Illinois House votes to require woman, African American on all corporate boards

SPRINGFIELD (Illinois News Network) -- After a heated debate, calls of racism, and shouting, the Illinois state House of Representatives voted to require all publicly held companies in the state to have at least one woman and one African-American on the company's corporate board.

State Rep. Chris Welch’s bill, which passed Friday, would require any publicly-traded company headquartered in the state to have at least one woman and at least one African-American on its corporate boards starting in 2021.

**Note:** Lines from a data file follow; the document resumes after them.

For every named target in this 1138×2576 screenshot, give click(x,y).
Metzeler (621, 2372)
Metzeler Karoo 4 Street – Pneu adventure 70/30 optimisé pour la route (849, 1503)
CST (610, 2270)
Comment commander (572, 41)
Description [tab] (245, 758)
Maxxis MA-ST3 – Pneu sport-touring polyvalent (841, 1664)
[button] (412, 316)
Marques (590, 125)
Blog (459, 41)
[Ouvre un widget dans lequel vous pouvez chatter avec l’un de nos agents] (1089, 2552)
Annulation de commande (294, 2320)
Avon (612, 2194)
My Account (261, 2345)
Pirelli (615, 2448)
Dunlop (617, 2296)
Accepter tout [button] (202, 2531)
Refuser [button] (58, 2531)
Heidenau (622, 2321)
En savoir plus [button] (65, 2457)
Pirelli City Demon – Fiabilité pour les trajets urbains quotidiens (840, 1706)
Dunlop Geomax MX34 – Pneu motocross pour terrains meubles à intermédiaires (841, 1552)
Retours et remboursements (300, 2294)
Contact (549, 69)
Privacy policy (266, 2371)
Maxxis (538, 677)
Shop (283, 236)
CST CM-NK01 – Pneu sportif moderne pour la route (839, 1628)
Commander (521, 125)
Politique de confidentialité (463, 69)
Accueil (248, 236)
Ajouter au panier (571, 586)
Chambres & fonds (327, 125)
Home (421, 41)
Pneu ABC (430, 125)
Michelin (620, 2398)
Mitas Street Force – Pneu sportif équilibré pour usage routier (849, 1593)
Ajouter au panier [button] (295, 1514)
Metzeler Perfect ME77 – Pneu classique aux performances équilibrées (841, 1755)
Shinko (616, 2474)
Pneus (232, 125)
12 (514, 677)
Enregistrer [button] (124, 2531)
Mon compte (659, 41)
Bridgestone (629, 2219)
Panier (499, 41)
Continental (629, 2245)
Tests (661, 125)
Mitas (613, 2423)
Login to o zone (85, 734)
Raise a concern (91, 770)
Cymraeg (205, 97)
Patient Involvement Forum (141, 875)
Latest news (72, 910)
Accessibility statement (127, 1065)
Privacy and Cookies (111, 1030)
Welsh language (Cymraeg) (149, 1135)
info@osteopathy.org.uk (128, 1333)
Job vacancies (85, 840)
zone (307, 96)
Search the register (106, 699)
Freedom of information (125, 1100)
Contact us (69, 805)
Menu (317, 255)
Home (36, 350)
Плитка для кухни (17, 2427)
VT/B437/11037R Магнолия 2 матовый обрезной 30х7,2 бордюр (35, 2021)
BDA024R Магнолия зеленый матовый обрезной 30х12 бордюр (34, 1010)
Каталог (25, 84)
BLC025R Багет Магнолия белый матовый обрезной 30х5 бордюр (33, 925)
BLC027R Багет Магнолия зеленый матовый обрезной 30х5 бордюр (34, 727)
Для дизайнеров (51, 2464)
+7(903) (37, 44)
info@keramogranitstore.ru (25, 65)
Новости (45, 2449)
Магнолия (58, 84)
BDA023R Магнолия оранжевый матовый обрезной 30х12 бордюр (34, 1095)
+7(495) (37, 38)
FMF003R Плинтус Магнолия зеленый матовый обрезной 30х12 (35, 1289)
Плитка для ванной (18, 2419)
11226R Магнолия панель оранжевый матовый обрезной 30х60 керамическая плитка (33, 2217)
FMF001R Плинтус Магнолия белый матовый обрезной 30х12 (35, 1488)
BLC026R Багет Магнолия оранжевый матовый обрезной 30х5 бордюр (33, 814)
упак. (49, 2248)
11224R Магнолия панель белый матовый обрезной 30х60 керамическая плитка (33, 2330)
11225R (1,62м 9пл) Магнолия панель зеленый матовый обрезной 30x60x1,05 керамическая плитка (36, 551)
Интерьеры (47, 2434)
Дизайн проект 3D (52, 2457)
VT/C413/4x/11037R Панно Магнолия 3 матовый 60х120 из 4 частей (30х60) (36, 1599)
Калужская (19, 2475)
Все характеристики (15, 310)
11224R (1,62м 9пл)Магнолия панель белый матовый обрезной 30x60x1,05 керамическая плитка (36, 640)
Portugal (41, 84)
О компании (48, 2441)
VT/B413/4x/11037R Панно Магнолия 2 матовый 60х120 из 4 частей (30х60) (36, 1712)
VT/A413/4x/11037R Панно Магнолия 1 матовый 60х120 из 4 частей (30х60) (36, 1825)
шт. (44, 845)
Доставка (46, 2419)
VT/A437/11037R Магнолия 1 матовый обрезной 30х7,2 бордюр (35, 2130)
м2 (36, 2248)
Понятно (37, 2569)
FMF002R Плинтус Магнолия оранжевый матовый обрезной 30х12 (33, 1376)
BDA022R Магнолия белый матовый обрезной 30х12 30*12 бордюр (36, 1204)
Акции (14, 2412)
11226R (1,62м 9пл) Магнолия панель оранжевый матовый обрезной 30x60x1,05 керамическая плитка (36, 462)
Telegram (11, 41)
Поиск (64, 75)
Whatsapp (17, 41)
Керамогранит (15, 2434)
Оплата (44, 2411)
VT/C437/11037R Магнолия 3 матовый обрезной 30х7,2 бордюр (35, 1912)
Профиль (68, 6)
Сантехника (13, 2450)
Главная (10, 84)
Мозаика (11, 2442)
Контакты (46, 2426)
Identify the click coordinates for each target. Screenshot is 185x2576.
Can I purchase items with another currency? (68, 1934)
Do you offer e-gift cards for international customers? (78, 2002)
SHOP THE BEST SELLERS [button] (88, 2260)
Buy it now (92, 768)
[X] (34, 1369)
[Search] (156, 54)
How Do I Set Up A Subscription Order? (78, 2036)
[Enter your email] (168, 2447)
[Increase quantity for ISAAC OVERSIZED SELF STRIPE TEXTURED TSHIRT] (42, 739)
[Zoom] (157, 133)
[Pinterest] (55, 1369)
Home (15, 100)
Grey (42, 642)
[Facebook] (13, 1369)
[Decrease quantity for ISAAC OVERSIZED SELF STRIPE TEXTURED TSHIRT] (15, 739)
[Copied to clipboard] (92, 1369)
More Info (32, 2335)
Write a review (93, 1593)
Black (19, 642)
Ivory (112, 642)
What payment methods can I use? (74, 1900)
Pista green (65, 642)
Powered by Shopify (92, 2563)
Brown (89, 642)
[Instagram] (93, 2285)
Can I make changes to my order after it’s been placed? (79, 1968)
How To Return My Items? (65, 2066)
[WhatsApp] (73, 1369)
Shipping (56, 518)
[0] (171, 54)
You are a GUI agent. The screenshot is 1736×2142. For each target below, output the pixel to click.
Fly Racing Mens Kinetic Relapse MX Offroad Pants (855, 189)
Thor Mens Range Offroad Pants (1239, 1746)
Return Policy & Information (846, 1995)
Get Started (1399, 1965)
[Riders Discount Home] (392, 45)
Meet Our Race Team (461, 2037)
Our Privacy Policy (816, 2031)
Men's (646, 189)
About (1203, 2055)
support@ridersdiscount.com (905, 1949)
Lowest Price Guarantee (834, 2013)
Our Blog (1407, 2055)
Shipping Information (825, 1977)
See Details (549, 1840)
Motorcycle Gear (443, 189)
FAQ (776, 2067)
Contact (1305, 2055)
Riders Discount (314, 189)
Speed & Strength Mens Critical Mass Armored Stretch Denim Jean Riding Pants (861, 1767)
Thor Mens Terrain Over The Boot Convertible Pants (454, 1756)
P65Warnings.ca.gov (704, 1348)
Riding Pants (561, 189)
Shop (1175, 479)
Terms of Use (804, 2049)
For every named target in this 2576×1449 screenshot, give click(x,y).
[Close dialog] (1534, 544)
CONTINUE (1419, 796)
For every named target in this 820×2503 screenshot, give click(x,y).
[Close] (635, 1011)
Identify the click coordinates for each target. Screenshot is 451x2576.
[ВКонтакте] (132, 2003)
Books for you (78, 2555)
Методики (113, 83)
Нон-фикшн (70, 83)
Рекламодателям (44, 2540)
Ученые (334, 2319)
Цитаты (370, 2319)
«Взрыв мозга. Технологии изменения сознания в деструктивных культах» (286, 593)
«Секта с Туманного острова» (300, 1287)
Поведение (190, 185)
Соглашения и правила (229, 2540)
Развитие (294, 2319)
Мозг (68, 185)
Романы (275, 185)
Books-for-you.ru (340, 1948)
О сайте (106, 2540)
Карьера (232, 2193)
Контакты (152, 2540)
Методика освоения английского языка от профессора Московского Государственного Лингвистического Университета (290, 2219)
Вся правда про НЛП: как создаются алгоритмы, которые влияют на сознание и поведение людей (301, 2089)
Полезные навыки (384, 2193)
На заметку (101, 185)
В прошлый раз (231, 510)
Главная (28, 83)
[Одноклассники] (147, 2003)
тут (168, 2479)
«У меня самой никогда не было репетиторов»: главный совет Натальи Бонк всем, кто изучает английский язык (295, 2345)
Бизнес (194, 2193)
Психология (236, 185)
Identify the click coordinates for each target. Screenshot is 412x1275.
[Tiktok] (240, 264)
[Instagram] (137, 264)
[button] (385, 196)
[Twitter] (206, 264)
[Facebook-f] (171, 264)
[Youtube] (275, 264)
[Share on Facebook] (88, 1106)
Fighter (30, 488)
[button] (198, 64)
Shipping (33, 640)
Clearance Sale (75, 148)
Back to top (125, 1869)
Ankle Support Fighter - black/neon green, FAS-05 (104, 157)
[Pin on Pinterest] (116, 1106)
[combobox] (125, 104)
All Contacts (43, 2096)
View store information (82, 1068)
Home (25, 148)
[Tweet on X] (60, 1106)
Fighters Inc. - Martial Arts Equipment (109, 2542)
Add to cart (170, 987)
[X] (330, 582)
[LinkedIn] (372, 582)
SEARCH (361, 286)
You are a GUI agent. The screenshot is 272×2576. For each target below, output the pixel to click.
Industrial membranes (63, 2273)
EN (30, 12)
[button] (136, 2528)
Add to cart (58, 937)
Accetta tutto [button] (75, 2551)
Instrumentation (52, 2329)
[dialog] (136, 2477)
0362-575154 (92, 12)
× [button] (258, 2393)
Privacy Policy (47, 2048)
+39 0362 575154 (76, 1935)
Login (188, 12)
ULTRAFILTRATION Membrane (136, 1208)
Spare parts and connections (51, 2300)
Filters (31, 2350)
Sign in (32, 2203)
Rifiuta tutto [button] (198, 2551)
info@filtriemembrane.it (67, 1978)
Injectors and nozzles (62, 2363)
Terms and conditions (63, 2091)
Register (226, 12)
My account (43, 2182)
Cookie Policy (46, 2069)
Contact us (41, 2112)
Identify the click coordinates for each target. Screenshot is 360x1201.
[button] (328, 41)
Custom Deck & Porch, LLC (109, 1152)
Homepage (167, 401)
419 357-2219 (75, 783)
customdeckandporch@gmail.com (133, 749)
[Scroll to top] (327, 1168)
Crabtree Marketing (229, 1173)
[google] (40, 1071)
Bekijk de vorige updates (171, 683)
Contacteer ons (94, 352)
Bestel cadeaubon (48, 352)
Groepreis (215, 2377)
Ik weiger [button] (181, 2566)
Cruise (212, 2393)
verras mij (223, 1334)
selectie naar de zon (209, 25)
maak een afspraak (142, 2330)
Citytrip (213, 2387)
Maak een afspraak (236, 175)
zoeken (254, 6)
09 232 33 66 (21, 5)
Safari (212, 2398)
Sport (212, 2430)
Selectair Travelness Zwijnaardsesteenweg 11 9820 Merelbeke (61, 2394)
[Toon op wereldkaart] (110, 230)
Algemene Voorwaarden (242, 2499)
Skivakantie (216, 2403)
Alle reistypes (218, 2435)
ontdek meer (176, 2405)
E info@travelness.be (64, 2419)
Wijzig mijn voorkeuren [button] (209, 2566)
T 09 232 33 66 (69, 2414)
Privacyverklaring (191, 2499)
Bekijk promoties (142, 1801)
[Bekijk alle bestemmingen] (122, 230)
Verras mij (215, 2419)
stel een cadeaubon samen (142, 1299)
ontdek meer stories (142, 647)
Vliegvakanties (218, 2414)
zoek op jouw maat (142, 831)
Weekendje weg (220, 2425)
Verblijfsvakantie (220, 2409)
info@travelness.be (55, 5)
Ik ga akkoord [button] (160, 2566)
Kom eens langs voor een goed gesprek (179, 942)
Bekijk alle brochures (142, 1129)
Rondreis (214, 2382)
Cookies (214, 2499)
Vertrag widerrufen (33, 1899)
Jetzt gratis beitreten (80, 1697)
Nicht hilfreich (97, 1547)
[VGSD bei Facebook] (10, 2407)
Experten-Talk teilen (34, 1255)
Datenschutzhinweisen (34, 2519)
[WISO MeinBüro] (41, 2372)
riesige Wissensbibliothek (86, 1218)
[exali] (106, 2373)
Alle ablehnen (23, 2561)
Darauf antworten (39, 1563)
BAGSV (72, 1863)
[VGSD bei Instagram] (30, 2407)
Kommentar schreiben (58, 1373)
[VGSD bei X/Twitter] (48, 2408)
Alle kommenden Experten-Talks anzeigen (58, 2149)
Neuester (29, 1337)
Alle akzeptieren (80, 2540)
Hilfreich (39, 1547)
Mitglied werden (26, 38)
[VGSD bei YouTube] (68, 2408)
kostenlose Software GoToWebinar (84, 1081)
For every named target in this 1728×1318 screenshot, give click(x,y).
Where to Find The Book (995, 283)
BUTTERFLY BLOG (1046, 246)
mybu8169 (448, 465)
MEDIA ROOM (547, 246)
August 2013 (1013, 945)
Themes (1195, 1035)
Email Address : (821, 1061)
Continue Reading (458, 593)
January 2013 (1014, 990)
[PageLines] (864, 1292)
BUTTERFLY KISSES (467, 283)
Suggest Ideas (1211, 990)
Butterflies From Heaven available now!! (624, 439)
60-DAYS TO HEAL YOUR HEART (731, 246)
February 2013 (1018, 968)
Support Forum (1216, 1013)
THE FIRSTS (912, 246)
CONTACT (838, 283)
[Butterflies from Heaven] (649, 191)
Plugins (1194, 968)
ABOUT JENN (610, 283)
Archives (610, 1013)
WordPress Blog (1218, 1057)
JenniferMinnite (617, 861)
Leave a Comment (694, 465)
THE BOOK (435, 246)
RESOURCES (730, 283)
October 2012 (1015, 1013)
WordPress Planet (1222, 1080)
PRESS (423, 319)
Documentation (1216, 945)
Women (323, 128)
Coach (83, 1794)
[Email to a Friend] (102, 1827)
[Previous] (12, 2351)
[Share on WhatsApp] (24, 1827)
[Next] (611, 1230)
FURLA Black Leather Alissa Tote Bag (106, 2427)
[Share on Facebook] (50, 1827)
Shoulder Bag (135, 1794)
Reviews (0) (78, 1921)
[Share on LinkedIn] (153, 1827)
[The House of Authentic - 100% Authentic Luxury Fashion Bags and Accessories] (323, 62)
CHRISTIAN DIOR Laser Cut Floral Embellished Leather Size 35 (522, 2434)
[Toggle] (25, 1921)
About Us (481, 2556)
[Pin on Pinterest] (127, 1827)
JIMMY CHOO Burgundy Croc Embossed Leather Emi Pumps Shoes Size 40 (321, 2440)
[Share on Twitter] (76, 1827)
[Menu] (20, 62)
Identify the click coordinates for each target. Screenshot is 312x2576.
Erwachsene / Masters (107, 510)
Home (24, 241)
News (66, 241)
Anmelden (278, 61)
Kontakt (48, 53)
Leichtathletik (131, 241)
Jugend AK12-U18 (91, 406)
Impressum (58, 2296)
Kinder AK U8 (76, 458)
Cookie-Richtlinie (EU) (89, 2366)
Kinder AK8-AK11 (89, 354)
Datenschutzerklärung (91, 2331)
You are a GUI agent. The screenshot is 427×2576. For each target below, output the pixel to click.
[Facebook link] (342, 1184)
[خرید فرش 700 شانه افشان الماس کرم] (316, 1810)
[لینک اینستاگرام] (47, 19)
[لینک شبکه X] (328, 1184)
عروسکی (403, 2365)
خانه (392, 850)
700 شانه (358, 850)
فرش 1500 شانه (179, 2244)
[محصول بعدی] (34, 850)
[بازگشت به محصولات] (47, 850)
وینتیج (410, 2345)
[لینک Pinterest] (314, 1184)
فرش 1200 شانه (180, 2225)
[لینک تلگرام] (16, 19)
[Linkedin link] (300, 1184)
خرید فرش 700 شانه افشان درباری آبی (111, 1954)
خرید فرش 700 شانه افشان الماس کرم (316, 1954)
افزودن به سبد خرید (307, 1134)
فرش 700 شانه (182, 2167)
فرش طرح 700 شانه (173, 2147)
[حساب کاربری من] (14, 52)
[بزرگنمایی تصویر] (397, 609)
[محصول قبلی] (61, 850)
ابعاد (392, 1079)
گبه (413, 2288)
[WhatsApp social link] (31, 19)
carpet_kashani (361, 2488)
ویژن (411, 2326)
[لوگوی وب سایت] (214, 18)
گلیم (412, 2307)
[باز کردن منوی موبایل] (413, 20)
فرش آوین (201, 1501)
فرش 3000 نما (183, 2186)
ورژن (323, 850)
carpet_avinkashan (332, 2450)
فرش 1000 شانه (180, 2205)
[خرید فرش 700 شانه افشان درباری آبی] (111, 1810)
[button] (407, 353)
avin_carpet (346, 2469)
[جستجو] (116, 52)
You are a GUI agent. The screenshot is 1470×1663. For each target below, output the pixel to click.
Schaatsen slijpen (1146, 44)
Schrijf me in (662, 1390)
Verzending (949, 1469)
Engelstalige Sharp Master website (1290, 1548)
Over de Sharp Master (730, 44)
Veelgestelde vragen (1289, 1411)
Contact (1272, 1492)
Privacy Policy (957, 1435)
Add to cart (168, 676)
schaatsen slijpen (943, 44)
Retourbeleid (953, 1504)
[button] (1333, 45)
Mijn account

“No later than the close of the 2020 calendar year, a publicly held domestic or foreign corporation whose principal executive offices, according to the corporation's SEC 10-K form, are located in Illinois shall have a minimum of one female director and one African American director on its board of directors,” according to the text of the bill. It would allow boards to expand to meet the requirements.

It would require the Secretary of State to keep an online list of corporations that would show if a company is in compliance with the law.

The bill would also impose fines up to $300,000 for failure to comply.

State Rep. Tony McCombie, R-Savanna, said Welch’s bill is one of many anti-business bills lawmakers have passed this year.

“We are destroying the ability for our state to grow,” she said.

The conversation got heated and included accusations of racism. Welch, D-Westchester, said African-Americans and women deserve to have a voice in corporate America, which he said they’re not getting now.

“I’m not going to be ashamed to stand here and fight for the people that sent me here,” he said. “Ashamed to fight for African-Americans to have a right in a room? Are you kidding me?”

The Senate now takes the bill for consideration.

Debate on Friday included talk of expanding the requirement to include all minorities, not just African-Americans.

California lawmakers approved a similar law, which will take effect in 2021. California's law only applies to women.

Some legal scholars questioned California’s requirements when they were enacted, saying they could run afoul of the U.S. Constitution’s Equal Protection Clause.